### Supplied material
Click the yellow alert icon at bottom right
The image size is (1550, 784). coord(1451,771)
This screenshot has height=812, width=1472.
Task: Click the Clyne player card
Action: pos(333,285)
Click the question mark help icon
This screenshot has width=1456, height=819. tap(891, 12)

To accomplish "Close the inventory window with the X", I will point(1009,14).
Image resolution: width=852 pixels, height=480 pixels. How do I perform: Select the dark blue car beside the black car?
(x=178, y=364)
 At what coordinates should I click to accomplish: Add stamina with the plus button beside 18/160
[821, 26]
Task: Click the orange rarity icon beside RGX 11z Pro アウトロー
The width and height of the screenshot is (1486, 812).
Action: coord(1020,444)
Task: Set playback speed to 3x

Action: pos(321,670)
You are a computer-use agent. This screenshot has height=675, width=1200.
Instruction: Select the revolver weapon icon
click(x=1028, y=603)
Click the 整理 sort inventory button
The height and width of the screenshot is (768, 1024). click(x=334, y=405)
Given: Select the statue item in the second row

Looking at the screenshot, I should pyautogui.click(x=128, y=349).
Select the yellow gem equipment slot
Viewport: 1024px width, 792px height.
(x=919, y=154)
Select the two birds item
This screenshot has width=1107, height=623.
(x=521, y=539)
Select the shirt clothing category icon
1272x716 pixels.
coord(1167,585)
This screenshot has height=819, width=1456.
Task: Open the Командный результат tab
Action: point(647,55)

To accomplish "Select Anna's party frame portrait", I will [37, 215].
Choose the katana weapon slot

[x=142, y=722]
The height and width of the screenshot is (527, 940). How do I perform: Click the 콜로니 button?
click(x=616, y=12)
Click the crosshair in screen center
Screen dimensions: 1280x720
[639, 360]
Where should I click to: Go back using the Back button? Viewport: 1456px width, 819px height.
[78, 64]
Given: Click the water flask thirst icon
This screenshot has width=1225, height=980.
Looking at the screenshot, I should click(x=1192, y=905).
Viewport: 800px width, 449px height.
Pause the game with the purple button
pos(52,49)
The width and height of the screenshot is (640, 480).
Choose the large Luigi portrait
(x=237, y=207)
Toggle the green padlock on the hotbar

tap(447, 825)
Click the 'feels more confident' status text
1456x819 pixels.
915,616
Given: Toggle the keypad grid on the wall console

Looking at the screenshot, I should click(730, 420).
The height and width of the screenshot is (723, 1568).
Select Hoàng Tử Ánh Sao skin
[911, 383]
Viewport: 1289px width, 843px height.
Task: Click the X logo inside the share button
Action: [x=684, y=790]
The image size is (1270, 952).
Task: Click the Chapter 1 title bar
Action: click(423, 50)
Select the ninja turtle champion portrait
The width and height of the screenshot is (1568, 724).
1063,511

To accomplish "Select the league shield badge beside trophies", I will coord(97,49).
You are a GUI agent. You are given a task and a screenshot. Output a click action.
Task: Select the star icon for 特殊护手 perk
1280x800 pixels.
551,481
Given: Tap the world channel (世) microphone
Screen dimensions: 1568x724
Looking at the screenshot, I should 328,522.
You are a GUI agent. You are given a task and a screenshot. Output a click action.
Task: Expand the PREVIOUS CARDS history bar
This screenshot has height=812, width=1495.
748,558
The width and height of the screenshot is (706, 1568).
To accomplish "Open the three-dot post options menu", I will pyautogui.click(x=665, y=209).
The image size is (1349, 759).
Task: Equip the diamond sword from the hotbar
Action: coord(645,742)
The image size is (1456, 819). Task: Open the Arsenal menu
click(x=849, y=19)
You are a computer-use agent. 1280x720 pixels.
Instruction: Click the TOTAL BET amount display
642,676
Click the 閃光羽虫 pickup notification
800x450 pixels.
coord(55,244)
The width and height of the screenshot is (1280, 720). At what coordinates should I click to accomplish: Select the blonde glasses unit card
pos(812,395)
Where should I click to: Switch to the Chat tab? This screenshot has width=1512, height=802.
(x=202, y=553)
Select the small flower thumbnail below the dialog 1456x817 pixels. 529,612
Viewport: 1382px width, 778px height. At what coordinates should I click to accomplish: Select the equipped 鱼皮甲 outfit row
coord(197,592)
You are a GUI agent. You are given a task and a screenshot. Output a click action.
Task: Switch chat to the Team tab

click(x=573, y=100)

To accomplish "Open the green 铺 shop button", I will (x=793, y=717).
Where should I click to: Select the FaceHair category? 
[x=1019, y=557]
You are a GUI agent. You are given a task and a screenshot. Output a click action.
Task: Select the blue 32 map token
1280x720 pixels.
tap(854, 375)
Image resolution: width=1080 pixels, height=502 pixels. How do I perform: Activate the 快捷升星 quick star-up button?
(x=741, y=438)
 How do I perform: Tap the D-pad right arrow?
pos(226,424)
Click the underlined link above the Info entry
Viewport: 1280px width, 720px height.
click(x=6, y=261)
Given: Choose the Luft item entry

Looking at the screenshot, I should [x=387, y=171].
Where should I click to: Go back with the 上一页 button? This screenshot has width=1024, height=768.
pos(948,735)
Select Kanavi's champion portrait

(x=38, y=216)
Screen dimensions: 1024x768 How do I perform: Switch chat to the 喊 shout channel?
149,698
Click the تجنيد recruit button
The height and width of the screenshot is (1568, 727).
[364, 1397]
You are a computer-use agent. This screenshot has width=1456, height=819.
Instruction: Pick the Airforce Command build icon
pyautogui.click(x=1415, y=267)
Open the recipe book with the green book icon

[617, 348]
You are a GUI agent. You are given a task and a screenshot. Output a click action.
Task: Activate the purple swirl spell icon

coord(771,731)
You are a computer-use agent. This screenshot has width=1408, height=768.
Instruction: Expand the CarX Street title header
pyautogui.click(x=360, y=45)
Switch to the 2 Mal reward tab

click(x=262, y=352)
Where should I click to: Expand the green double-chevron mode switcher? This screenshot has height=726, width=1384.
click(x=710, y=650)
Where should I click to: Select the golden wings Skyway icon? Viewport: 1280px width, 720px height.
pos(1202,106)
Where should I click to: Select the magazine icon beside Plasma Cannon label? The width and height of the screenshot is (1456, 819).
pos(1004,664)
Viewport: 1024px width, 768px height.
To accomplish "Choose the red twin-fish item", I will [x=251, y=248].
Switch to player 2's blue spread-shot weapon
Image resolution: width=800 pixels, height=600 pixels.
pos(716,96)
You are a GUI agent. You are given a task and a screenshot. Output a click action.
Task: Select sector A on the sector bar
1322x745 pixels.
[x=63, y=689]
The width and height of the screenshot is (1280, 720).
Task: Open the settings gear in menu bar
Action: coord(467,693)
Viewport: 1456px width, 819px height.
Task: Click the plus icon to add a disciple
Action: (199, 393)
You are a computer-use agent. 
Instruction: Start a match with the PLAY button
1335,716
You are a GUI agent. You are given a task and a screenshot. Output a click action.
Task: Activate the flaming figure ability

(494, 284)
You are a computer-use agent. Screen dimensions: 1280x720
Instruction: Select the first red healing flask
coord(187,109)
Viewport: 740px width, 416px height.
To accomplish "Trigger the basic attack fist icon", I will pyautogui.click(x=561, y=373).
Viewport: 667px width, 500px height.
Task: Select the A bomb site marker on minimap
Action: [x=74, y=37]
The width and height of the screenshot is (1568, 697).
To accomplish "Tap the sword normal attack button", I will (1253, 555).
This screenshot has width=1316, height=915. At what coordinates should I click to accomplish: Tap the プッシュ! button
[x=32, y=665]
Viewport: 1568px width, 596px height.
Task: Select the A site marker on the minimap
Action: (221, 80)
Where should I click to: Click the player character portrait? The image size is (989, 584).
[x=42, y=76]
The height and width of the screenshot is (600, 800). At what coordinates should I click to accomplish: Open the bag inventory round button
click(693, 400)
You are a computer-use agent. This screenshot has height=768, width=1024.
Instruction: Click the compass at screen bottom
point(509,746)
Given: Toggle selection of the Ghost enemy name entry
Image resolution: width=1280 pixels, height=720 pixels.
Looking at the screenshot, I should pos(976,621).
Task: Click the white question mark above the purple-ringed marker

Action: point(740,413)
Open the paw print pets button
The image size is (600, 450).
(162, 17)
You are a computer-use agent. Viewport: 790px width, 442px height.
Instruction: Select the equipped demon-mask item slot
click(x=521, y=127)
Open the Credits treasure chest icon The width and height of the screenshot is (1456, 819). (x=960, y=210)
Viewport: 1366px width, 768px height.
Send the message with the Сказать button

### Exercise description
Rewrite the records starting with the line containing "Given: Click the water flask thirst icon" and going on through the line containing "click(x=849, y=19)", with "padlock" replaced by "lock" and everything else left unchanged.

### Exercise answer
Given: Click the water flask thirst icon
This screenshot has width=1225, height=980.
Looking at the screenshot, I should click(x=1192, y=905).
Viewport: 800px width, 449px height.
Pause the game with the purple button
pos(52,49)
The width and height of the screenshot is (640, 480).
Choose the large Luigi portrait
(x=237, y=207)
Toggle the green lock on the hotbar

tap(447, 825)
Click the 'feels more confident' status text
1456x819 pixels.
915,616
Given: Toggle the keypad grid on the wall console

Looking at the screenshot, I should click(730, 420).
The height and width of the screenshot is (723, 1568).
Select Hoàng Tử Ánh Sao skin
[911, 383]
Viewport: 1289px width, 843px height.
Task: Click the X logo inside the share button
Action: [x=684, y=790]
The image size is (1270, 952).
Task: Click the Chapter 1 title bar
Action: click(423, 50)
Select the ninja turtle champion portrait
The width and height of the screenshot is (1568, 724).
1063,511

To accomplish "Select the league shield badge beside trophies", I will coord(97,49).
You are a GUI agent. You are given a task and a screenshot. Output a click action.
Task: Select the star icon for 特殊护手 perk
1280x800 pixels.
551,481
Given: Tap the world channel (世) microphone
Screen dimensions: 1568x724
Looking at the screenshot, I should 328,522.
You are a GUI agent. You are given a task and a screenshot. Output a click action.
Task: Expand the PREVIOUS CARDS history bar
This screenshot has height=812, width=1495.
748,558
The width and height of the screenshot is (706, 1568).
To accomplish "Open the three-dot post options menu", I will pyautogui.click(x=665, y=209).
The image size is (1349, 759).
Task: Equip the diamond sword from the hotbar
Action: coord(645,742)
The image size is (1456, 819). Task: Open the Arsenal menu
click(x=849, y=19)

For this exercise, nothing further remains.